Teles preparam edge como serviço e ampliam infraestrutura mirando 5G

Teletime –  Henrique Julião

Elemento obrigatório para a habilitação de serviços 5G no Brasil, a construção de infraestrutura computacional nas “bordas” próximas ao local do acesso (edge computing) está se tornando realidade entre as principais operadoras brasileiras. Enquanto a TIM já conta com 11 data centers edge operando em oito estados diferentes, a Claro Brasil projeta para o último trimestre o lançamento de produto baseado na tecnologia para clientes corporativos – um caminho que também deve ser trilhado pela Oi.

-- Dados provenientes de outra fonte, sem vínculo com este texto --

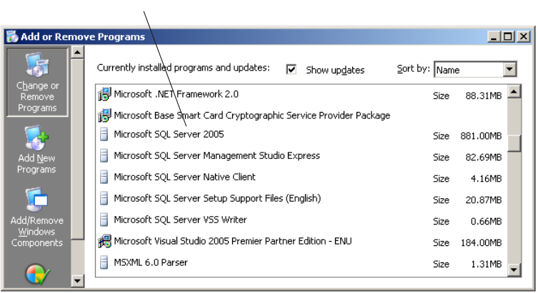Open the Sort by Name dropdown

509,70
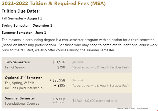Select the Summer Semester row label
This screenshot has height=111, width=158.
[20, 98]
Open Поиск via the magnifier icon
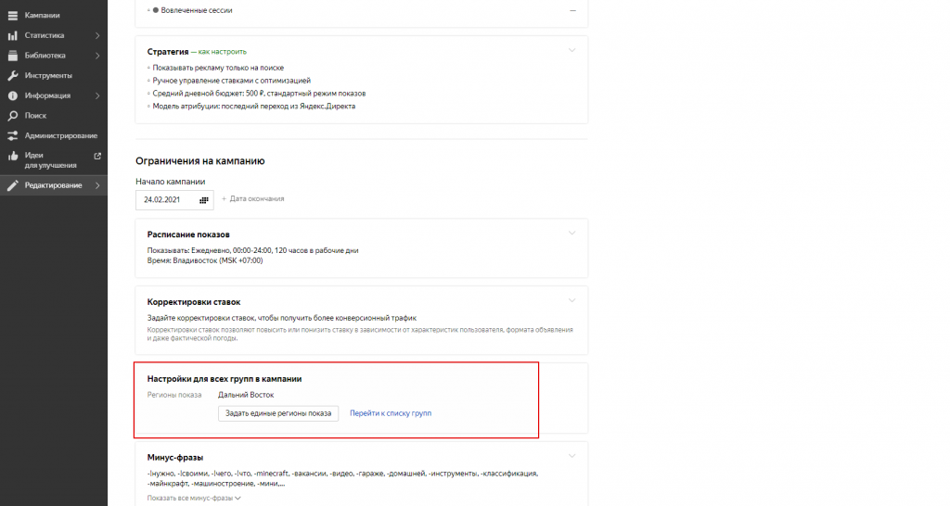The image size is (950, 506). (13, 116)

No caso da TIM, a estratégia foi divulgada junto ao piloto 5G realizado pela empresa em Florianópolis. Para habilitar o serviço de forma comercial um ano após o leilão de espectro de 2020, a empresa projeta 21 data centers edge até o final de 2021, além de outros 16 para funções core. O objetivo com a camada de rede descentralizada é permitir baixíssima latência em serviços de quinta geração. “Esse conceito arquitetônico é muito importante para o 5G, pois todo conteúdo deve estar o mais próximo possível do usuário final”, explicou o diretor de engenharia de rede da TIM, Marco di Costanzo.